_Aim of the exercise_: Every entry, from the first line to the last, should be output exactly.

_Saved data entries_:
··········

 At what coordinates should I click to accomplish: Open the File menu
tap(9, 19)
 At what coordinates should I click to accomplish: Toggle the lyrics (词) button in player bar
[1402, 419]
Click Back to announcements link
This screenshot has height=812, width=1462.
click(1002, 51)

··········

_Answer_:
 At what coordinates should I click to accomplish: Open the File menu
tap(9, 19)
 At what coordinates should I click to accomplish: Toggle the lyrics (词) button in player bar
[1402, 419]
Click Back to announcements link
This screenshot has height=812, width=1462.
click(1002, 51)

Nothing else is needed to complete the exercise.